A molecule is usually called organic if it is carbon‑based and built around carbon atoms bonded to hydrogen, often with other elements like oxygen, nitrogen, sulfur, or phosphorus. In practice, this means most molecules that make up living things and many synthetic chemicals (like plastics and fuels) are classified as organic.

Core idea: carbon and C–H bonds

Most modern definitions of an organic molecule include these features:

  • Contains carbon atoms that form the main skeleton (often chains or rings).
  • Has at least one carbon–hydrogen (C–H) covalent bond in many definitions.
  • Often also includes other elements such as O, N, S, P, and halogens.

Some textbooks simplify and say “organic = contains carbon,” but they usually exclude things like carbon dioxide, carbon monoxide, carbonates, and simple carbides, which are treated as inorganic even though they have carbon.

Why carbon makes this special

Carbon is uniquely suited to form organic molecules because:

  • Each carbon can form four strong covalent bonds, allowing long chains, branches, and rings.
  • These carbon skeletons can be decorated with different functional groups (like hydroxyl, amino, or carboxyl), giving molecules very diverse properties.
  • This versatility lets carbon‑based molecules store energy, encode information (like DNA), and build structures in living organisms.

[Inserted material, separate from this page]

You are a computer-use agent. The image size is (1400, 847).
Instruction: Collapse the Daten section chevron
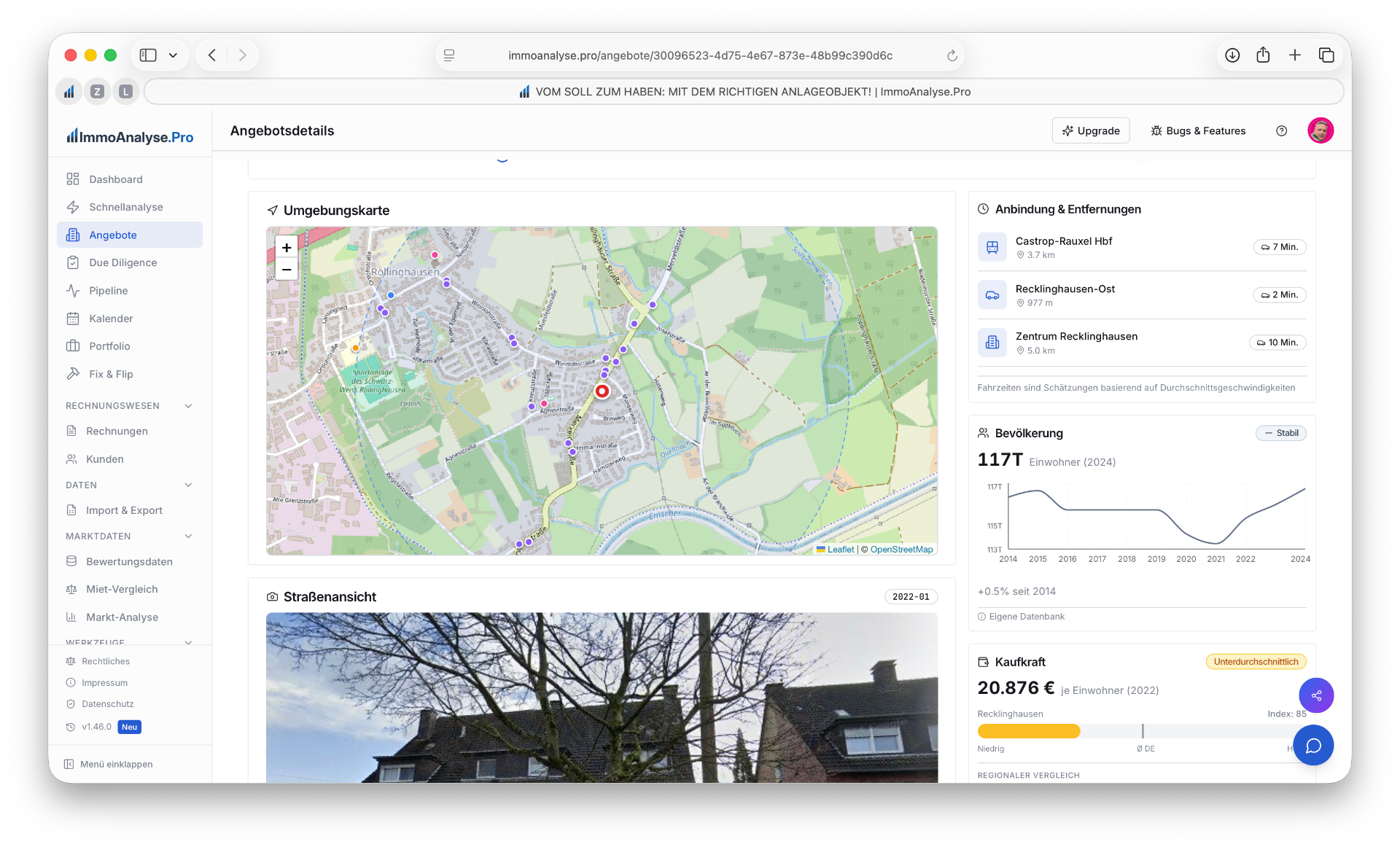189,485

Common examples of organic molecules

Typical organic molecules include:

  • Hydrocarbons (only C and H): alkanes, alkenes, alkynes, aromatic rings (e.g., methane, benzene).
  • Oxygen‑containing molecules: alcohols, aldehydes, ketones, carboxylic acids, esters, sugars.
  • Nitrogen‑ or sulfur‑containing molecules: amines, amides, amino acids, many drugs and vitamins.

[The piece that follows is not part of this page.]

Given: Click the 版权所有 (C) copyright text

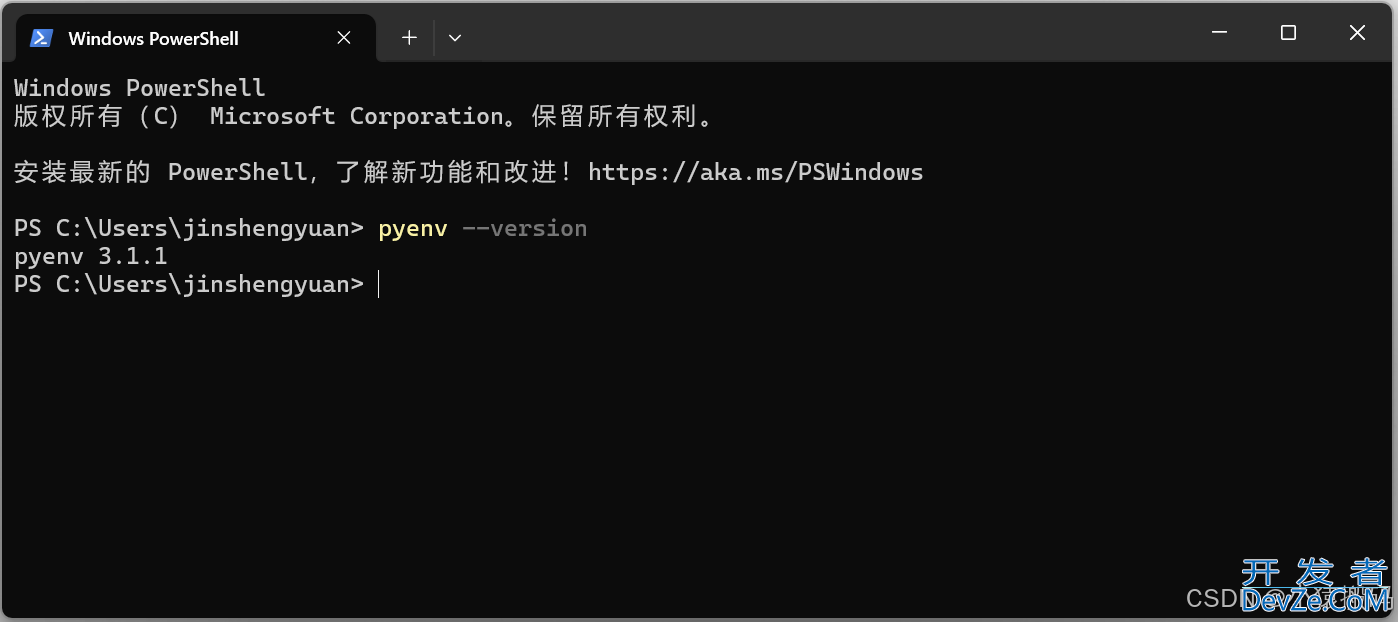Looking at the screenshot, I should [96, 116].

Large biological macromolecules—carbohydrates, lipids, proteins, and nucleic acids—are all considered organic because they are built on carbon skeletons.

Edge cases and exceptions

Chemists do not all draw the line in exactly the same place, so definitions differ slightly:

  • Some definitions require C–H bonds; others allow carbon compounds without hydrogen (like some organometallics) to be called organic.
  • Carbon dioxide, carbonates, and cyanides are usually listed as inorganic in general chemistry courses, even though they contain carbon.
  • In everyday language (like food labels), “organic” means grown without certain synthetic chemicals, which is unrelated to the chemical definition.

In short, what makes a molecule “organic” in chemistry is that it is a carbon‑based molecule built on a carbon skeleton, typically with C–H bonds and often with other elements that together support the complex structures and reactions associated with life.